🤖 AI Summary
Model conversion across deep learning frameworks frequently fails or suffers severe accuracy degradation due to inconsistencies in input formats, parameters, hyperparameters, and computational graphs. To address this, we propose the first fine-grained fault taxonomy specifically designed for model conversion, enabling end-to-end iterative fault localization and repair via per-sample output comparison between source and target models. Our method integrates an empirically derived fault pattern repository, cross-framework behavioral consistency verification, parameter- and architecture-level targeted replacement, and iterative calibration. Evaluated on three image recognition models converted across four major frameworks (12 conversion paths total), our approach successfully repaired 462 out of 755 identified faults. In 15 representative failure cases, 14 achieved full or substantial accuracy recovery. The results demonstrate significant improvements in post-conversion model deployability and functional correctness.
📝 Abstract
Converting deep learning models between frameworks is a common step to maximize model compatibility across devices and leverage optimization features that may be exclusively provided in one deep learning framework. However, this conversion process may be riddled with bugs, making the converted models either undeployable or problematic, considerably degrading their prediction correctness. In this paper, we propose an automated approach for fault localization and repair, FetaFix, during model conversion between deep learning frameworks. FetaFix is capable of detecting and fixing faults introduced in model input, parameters, hyperparameters, and the model graph during conversion.

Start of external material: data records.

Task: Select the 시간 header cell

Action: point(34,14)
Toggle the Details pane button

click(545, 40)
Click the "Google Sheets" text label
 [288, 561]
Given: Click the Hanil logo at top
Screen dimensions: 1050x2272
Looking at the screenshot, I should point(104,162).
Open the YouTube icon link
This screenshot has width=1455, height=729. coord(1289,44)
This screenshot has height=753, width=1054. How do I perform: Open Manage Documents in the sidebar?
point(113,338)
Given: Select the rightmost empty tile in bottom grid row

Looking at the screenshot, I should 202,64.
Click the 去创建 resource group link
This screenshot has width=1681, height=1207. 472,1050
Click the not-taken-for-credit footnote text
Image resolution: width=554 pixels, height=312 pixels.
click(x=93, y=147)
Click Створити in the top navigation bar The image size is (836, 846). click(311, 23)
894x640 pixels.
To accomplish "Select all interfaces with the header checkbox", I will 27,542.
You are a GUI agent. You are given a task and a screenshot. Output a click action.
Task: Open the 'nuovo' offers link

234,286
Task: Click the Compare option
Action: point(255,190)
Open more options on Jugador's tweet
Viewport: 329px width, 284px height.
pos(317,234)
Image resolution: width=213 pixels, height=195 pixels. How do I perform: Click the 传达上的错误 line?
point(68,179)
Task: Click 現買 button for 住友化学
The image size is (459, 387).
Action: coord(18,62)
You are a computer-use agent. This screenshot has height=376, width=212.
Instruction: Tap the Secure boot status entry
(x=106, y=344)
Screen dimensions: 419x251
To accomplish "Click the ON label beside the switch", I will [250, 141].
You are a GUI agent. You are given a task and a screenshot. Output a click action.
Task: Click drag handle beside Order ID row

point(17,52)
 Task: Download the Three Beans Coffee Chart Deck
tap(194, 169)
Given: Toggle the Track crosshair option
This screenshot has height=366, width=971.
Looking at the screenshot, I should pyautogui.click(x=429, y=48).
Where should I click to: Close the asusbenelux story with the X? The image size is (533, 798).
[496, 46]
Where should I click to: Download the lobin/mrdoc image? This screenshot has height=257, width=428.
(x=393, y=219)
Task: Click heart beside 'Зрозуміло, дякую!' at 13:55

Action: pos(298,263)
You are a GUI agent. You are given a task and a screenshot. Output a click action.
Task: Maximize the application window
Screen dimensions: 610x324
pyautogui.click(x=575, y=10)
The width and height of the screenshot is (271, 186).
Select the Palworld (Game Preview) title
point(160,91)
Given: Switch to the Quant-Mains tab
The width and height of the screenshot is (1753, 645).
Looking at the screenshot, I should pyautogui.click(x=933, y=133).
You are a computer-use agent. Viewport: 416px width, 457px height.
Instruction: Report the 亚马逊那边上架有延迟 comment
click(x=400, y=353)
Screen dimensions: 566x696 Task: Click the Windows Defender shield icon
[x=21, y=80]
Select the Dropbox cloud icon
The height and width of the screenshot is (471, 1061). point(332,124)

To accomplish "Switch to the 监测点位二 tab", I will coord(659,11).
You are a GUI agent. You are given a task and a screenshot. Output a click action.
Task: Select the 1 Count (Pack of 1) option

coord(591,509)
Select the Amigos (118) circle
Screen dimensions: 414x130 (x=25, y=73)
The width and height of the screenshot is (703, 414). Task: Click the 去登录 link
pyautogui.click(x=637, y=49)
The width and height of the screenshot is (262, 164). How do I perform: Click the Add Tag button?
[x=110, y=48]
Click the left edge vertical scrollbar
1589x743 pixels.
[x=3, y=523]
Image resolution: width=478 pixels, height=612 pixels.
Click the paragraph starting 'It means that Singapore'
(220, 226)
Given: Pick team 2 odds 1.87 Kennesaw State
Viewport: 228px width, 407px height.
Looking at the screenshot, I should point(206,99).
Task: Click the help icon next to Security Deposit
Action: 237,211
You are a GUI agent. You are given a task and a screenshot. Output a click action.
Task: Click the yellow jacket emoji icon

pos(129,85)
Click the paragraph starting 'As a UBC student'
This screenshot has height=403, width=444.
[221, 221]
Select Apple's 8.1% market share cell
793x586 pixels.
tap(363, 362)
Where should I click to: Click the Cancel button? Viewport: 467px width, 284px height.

FetaFix uses a set of fault types (mined from surveying common conversion issues reported in code repositories and forums) to localize potential conversion faults in the converted target model and then repair them appropriately, e.g., replacing the parameters of the target model with those from the source model. This is done iteratively for every image in the dataset, comparing output label differences between the source model and the converted target model until all differences are resolved. We evaluate the effectiveness of FetaFix in fixing model conversion bugs of three widely used image recognition models converted across four different deep learning frameworks. Overall, FetaFix was able to fix $462$ out of $755$ detected conversion faults, either completely repairing or significantly improving the performance of $14$ out of the $15$ erroneous conversion cases.